Create Project Limits
---------------------
Overriding Registered Limits with Project Limits.
**Request:** ``POST /limits``
**Request Parameters**
* ``project_id (optional)`` - The project which assume the limit. If omit,
Keystone will get the project_id from token (context).
* ``service_id`` - The service that is responsible for the resource, which
should match a service in the service catalog.
* ``region_id (optional)`` - The region that the service is hosted in. It
should use same ``region_id`` of the registered limit which will be
overridden.
* ``resource_name`` - The name of the resource, which should be unique compared
to other resource names for the same service and region.

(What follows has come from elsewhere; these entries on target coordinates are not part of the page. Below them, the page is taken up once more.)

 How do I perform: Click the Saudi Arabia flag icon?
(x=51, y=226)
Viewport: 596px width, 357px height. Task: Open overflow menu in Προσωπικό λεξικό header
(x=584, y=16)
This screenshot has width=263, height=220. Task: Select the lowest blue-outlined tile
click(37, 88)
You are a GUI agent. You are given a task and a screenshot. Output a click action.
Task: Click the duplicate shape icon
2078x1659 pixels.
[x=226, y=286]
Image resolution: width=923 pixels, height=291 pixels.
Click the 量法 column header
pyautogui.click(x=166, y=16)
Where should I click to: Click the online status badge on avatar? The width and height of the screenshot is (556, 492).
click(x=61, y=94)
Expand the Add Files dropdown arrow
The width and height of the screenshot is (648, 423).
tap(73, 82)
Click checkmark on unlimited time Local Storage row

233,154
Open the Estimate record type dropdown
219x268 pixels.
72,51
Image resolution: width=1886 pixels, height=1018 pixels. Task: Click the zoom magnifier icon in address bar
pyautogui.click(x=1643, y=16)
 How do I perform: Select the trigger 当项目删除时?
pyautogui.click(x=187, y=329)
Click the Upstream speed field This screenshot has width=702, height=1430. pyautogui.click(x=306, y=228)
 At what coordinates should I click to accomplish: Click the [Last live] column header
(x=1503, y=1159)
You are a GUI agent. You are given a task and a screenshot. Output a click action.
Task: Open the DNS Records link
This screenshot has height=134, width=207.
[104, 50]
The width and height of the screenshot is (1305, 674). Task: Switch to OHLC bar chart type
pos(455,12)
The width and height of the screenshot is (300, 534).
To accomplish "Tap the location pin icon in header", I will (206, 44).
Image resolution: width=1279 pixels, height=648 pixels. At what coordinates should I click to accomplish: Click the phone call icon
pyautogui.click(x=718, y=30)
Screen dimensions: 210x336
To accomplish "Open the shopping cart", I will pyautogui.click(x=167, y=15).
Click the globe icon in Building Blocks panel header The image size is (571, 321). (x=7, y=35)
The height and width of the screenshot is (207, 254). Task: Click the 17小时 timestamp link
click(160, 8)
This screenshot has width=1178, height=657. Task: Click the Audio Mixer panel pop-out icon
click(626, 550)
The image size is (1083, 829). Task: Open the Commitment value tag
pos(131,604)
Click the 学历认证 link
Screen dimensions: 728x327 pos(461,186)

* ``resource_limit`` - The override limit for the project to assume for that
resource.
**Request Body**
.. code-block:: json
{
"limits":[
{
"project_id": "95541dbfaa054cab86510e0d0a87896a",
"service_id": "77232e5107074dfe801657000348e8c9",
"region_id": "regionOne",
"resource_name": "ram_mb",
"resource_limit": 10240,
},
{
"project_id": "95541dbfaa054cab86510e0d0a87896a",
"service_id": "77232e5107074dfe801657000348e8c9",
"region_id": "regionOne",
"resource_name": "cores",
"resource_limit": 10,
},
]
}
**Response:**
We return the entire limits structure, including defaults without overrides.
**Response Code:**
* 200 - OK
* 400 - Bad Request - if dependent resources do not exist
* 403 - Forbidden - if the user is not authorized to change the limit for that
project
* 409 - Limits that already exist
**Response Parameters**
* ``id`` - The id for the specified limit.
* ``project_id`` - The project which assume the limit.
* ``service_id`` - The service that is responsible for the resource, which
should match a service in the service catalog.
* ``region_id (optional)`` - The region that the service is hosted in.
* ``resource_name`` - The name of the resource, which should be unique compared
to other resource names for the same service and region.
* ``resource_limit`` - The override limit for the project to assume for that
resource.
**Response Body:**
.. code-block:: json
{
"limits":[
{
"id": "aaab50e9c36f4a84bab98dfc117c9836",
"project_id": "95541dbfaa054cab86510e0d0a87896a",
"service_id": "77232e5107074dfe801657000348e8c9",
"region_id": "regionOne",
"resource_name": "ram_mb",
"resource_limit": 10240,
},
{
"id": "e08fcb2756be48e387e821bd79e29538",
"project_id": "95541dbfaa054cab86510e0d0a87896a",
"service_id": "77232e5107074dfe801657000348e8c9",
"region_id": "regionOne",
"resource_name": "cores",
"resource_limit": 10,
},
]
}
Update Project Limits
---------------------
Update Project Limits. Once the project limit is created, The only property
that can be changed is ``resource_limit``.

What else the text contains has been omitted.